The most common mode of transmission of HCV is exposure to blood products, most commonly from contaminated needles or syringes. The risk of contracting the virus via sexual activity or vertical transmission from mother to child is much lower.

The virus preferentially affects hepatocytes and the acute infection is usually asymptomatic. Most patients fail to clear the virus and become chronic carriers (70–90%). HCV-induced cirrhosis is the second most common cause of liver transplantation in the UK.[2]

The HCV Virion

HCV belongs to the flaviviridae family of viruses and there are six major genotypes of HCV based on analysis of the NS5B regions of the virus.[3]

The virus is an enveloped, spherical single-stranded positive-sense RNA virus. There are two highly conserved untranslated regions (UTR) on either end of the virus genome with the 5' UTR containing the internal ribosomal entry site sequence (IRES).

The genome encodes a polyprotein.

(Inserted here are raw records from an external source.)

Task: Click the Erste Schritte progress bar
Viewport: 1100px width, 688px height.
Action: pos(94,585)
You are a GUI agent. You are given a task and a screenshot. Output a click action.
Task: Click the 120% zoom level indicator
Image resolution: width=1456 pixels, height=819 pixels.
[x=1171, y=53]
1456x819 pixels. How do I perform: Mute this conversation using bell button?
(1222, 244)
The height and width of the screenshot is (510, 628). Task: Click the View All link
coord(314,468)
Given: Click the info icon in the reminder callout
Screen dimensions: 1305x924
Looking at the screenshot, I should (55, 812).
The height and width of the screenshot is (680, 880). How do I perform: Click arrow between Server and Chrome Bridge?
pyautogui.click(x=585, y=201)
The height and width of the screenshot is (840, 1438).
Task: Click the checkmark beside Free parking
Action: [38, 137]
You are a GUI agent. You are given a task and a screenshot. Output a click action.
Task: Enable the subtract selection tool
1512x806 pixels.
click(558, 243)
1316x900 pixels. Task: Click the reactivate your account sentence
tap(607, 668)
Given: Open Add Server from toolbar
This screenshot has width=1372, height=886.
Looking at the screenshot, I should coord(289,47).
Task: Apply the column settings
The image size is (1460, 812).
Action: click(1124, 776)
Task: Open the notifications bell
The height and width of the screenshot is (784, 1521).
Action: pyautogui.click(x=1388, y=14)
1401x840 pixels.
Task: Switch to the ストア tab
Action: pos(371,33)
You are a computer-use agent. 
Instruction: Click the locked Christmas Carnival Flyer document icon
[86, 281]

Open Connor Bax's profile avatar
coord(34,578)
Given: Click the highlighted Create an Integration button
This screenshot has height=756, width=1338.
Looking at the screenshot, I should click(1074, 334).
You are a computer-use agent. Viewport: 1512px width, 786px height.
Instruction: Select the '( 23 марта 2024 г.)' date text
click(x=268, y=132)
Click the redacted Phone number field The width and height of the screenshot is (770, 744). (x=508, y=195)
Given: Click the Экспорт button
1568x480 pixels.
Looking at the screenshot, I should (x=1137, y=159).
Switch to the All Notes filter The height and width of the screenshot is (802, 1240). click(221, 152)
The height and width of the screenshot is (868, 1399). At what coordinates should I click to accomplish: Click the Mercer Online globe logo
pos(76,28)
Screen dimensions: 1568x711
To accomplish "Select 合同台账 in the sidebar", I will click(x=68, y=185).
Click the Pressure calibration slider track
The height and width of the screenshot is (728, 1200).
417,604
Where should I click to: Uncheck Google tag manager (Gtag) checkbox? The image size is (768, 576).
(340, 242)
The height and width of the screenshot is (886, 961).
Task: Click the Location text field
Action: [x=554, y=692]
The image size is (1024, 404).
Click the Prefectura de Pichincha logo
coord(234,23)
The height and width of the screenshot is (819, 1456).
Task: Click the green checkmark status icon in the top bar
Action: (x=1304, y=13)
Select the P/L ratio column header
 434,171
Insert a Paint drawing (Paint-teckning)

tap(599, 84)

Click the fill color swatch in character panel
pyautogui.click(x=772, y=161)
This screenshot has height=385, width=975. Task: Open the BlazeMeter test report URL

The N-terminal consists of the nucleocapsid protein, E1 and E2, and a small ion channel protein, P7. They are followed by the non-structural proteins NS2-NS5, which mediate intracellular aspects of viral functions (Figure 1).

760953-fig1

Figure 1.  Structure of Hepatitis C virus.

NS2 is initially bound to NS3, but has an autoprotease that splits it into its two constituent halves. NS2 then localises to the endoplasmic reticulum with the envelope glycoproteins.[4]

NS3 is a serine protease that splits the other structural proteins into their active forms. It cleaves NS3-NS4a, NS4a-NS4b, NS4b-NS5a and NS5a-NS5b. It has helicase activity allowing unwinding of double stranded RNA intermediates.[4]

NS4a is a co-factor and helps to anchor the NS3 serine proteases to the intracellular membranes. NS4b induces the formation of a membranous web that becomes the site for HCV replication.

NS5a forms part of the replication complex with NS3-NS5b and has a role in mediating the interferon response (via the secretion of IL8), modulating host-signalling pathways and thus inhibiting apoptosis of infected hepatocytes.[5] NS5b is the viral RNA-dependent RNA polymerase.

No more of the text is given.